### PROVIDED TEXT
==*==
"Trust"
is the answer most practitioners give when asked, "Why do your
clients, centers and prospects do business with you?" Trust is
a good answer, but woefully incomplete if you do not know its nature
or how to develop it.
By definition, trust
is a firm belief in the honesty, reliability, credibility and integrity
of someone. It implies that the person trusted has a duty of care or
custody to the one who trusts. The buyer who trusts puts faith in the
advisor to act in the buyer's best interests, to be what the advisor
claims s/he is, and to be giving competent advice. Trusting an advisor
means putting stock in that person's advice. Trust is an action demonstrating
faith in another.
When a sale is madea
transactionthe buyer is saying "I trust you and what you
are saying now." When a buyer becomes a client and seeks
additional advice beyond that given for the first few transactions,
the client is saying "I trust you still." Some advisors
have clients who trust them only. What dynamics lead to the trust
in these relationships?
==*==
### DATA PROVIDED

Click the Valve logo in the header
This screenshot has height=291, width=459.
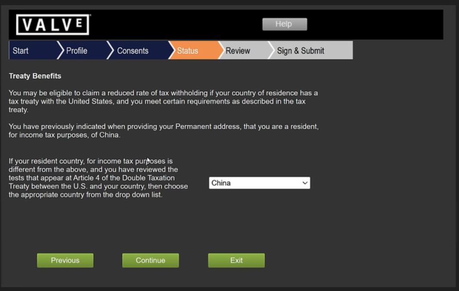[x=53, y=25]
==*==
In the text on trust, please state what trust implies about the person who is trusted.

It implies that the person trusted has a duty of care or custody to the one who trusts.